→ WRITTEN INSTRUCTION: Copy the lines of the listing exactly, from the line containing "Open the 设置 view" to the line containing "will click(1382, 802).", with both of those lines included.

==== INFORMATION SHOWN

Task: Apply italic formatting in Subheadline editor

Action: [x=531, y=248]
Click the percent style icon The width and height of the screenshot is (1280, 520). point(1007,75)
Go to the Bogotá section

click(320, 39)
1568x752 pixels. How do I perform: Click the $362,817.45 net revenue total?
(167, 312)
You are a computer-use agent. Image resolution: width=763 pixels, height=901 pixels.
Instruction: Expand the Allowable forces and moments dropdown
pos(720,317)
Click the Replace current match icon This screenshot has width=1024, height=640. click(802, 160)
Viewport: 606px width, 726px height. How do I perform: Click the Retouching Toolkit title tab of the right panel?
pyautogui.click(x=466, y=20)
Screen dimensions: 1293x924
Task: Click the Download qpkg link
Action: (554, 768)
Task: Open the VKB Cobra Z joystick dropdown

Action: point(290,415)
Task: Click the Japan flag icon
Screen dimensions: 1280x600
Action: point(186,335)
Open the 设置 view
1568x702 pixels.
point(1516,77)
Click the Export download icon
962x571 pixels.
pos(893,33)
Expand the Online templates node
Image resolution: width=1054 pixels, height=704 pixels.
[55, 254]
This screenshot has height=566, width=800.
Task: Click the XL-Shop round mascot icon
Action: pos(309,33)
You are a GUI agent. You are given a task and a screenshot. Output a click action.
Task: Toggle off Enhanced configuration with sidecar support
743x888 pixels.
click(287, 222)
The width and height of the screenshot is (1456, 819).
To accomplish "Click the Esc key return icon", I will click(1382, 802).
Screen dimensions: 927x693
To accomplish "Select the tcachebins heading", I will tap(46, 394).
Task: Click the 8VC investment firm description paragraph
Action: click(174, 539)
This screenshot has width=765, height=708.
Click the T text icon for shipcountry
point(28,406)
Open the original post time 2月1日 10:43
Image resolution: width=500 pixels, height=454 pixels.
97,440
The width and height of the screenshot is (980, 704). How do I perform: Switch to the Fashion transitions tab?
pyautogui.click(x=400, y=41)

========

→ OUTPUT FOR THIS TASK:
Open the 设置 view
1568x702 pixels.
point(1516,77)
Click the Export download icon
962x571 pixels.
pos(893,33)
Expand the Online templates node
Image resolution: width=1054 pixels, height=704 pixels.
[55, 254]
This screenshot has height=566, width=800.
Task: Click the XL-Shop round mascot icon
Action: pos(309,33)
You are a GUI agent. You are given a task and a screenshot. Output a click action.
Task: Toggle off Enhanced configuration with sidecar support
743x888 pixels.
click(287, 222)
The width and height of the screenshot is (1456, 819).
To accomplish "Click the Esc key return icon", I will click(1382, 802).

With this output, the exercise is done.